Необходимо упомянуть, что отель «Танатос» расположен в живописнейшей местности, что у нас имеются четыре теннисных корта, плавательный бассейн и гольф на восемнадцать лунок. Поскольку наша клиентура состоит из лиц обоего пола, принадлежащих главным образом к избранному обществу, пребывание там чрезвычайно приятно, а своеобразие всей ситуации придает ему особую прелесть. Приезжающих просят выходить на станции Диминг, куда из отеля высылают автобус. Просьба письмом или телеграммой известить о своем прибытии самое меньшее за два дня. Телеграфный адрес: Танатос, Коронадо, Нью-Мексико.
Жан Монье взял колоду карт и принялся раскладывать пасьянс, которому его научила Фанни.
Ехать пришлось очень долго.

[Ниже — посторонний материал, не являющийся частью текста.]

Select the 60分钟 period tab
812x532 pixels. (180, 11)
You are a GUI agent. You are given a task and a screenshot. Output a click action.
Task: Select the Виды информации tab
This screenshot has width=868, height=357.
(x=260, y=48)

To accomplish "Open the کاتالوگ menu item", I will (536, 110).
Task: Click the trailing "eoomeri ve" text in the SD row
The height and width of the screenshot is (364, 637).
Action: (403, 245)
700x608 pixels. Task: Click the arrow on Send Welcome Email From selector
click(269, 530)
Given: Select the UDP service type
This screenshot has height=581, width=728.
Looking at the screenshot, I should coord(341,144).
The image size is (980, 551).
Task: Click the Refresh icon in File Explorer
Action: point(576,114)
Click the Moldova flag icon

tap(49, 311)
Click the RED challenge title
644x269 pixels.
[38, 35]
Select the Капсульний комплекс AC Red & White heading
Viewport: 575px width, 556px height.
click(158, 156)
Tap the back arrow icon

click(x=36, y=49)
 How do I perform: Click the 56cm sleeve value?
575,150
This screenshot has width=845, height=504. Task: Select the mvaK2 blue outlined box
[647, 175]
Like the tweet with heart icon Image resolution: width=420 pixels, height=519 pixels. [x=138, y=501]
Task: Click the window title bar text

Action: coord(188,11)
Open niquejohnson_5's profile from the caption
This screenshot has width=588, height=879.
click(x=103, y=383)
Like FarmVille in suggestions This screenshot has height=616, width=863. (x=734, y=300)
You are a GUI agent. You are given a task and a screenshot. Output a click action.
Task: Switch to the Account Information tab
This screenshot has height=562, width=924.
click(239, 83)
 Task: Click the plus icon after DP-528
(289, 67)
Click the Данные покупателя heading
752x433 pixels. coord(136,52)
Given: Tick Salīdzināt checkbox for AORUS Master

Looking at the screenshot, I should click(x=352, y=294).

Много часов подряд поезд мчался среди хлопковых полей, где над белой кипенью мелькали головы рабочих-негров. Затем сон и чтение попеременно заполнили еще два дня и две ночи. Наконец ландшафт стал гористым, величественно-пустым, фантастическим. Поезд мчался по дну глубокого ущелья, меж сказочно высоких гор, изборожденных огромными лиловыми, желтыми, красными полосами. Нескончаемой лентой стлались низкие облака. На маленьких станциях, где останавливался поезд, толпились мексиканцы в широких войлочных шляпах и в кожаных расшитых куртках.
— Следующая станция — Диминг, — сказал Жану негр-проводник спального вагона. — Почистить ботинки, масса?
Француз убрал свои книги и закрыл чемодан. Он дивился тому, каким простым оказалось для него последнее путешествие. Послышался шум горного потока. Завизжали тормоза. Поезд остановился.
— Вам в «Танатос», сэр? — спросил индеец-носильщик, бежавший вдоль вагонов.
На его тележке, уже лежали вещи двух юных белокурых девушек, шедших следом за ним.
«Неужели, — подумал Жан Монье, — эти очаровательные создания приехали сюда, чтобы умереть?»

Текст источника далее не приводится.